Extracted material Start Marker
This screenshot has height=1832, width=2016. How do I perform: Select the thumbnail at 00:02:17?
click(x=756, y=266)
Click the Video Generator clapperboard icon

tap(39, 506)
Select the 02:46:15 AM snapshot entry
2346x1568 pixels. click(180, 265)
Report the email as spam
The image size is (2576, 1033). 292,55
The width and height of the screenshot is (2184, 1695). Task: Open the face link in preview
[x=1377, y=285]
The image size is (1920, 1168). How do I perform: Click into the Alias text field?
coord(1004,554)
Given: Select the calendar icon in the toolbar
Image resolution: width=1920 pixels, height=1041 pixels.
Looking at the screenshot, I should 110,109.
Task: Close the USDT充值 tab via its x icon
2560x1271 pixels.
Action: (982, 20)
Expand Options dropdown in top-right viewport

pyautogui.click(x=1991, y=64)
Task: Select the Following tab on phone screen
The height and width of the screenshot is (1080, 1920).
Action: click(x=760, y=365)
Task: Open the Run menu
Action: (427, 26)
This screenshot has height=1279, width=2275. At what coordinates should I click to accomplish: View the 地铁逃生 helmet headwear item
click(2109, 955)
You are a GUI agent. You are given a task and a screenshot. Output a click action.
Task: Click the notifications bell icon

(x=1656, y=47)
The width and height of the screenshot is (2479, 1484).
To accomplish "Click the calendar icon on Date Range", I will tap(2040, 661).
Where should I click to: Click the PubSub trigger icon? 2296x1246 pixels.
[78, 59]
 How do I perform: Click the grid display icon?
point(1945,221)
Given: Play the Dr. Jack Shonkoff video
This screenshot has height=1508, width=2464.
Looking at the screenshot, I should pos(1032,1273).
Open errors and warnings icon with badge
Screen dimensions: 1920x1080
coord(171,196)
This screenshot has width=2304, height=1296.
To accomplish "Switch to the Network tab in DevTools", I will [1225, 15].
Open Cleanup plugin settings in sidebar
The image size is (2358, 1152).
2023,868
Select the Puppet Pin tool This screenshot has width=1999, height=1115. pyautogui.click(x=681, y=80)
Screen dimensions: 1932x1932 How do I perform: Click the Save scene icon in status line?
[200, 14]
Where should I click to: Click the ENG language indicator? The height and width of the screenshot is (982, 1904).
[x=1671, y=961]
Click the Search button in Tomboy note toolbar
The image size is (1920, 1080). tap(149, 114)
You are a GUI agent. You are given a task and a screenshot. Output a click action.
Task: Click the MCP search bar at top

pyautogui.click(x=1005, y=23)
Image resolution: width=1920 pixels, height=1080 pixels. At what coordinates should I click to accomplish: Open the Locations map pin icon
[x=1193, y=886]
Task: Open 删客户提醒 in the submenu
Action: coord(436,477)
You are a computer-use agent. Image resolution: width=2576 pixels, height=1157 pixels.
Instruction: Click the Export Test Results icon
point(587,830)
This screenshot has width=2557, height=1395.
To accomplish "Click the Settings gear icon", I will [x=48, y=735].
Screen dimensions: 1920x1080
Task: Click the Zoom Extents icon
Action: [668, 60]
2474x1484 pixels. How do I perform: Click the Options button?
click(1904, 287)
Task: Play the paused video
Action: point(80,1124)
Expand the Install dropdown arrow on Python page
Extracted material End Marker
#### What the exercise asks
In the material above, each line with the word "calendar" should be copied.

#### Task answer
Given: Select the calendar icon in the toolbar
To accomplish "Click the calendar icon on Date Range", I will tap(2040, 661).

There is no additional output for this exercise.